Restate the opening lines of the material below word for word, stopping after the line that contains "Task: Open the Miền Trung tab".

+---+

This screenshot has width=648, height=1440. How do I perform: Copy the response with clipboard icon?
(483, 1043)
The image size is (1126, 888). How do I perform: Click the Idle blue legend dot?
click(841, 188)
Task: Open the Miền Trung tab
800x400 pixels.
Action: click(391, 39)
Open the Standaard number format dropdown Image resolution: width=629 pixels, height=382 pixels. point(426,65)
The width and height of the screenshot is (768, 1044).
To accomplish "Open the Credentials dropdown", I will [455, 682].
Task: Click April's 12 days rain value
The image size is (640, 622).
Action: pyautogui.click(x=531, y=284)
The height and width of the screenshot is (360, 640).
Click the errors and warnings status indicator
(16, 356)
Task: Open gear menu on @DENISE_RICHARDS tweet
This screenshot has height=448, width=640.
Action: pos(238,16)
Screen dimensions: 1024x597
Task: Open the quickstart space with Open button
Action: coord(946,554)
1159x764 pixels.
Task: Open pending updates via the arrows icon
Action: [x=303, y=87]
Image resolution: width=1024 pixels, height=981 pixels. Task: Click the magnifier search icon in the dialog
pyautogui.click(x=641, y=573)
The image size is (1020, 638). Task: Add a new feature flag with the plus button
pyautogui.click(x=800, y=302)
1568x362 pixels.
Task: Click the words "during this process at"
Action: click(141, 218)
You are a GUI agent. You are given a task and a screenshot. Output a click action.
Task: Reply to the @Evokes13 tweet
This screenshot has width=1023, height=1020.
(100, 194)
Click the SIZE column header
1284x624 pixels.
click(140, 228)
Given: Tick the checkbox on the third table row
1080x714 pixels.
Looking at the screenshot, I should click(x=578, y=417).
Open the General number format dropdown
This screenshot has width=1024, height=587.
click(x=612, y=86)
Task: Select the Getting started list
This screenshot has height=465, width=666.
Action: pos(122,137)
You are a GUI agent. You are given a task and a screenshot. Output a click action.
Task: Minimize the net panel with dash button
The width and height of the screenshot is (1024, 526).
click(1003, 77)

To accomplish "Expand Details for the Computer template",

+---+

YOUR SOLUTION:
This screenshot has width=648, height=1440. How do I perform: Copy the response with clipboard icon?
(483, 1043)
The image size is (1126, 888). How do I perform: Click the Idle blue legend dot?
click(841, 188)
Task: Open the Miền Trung tab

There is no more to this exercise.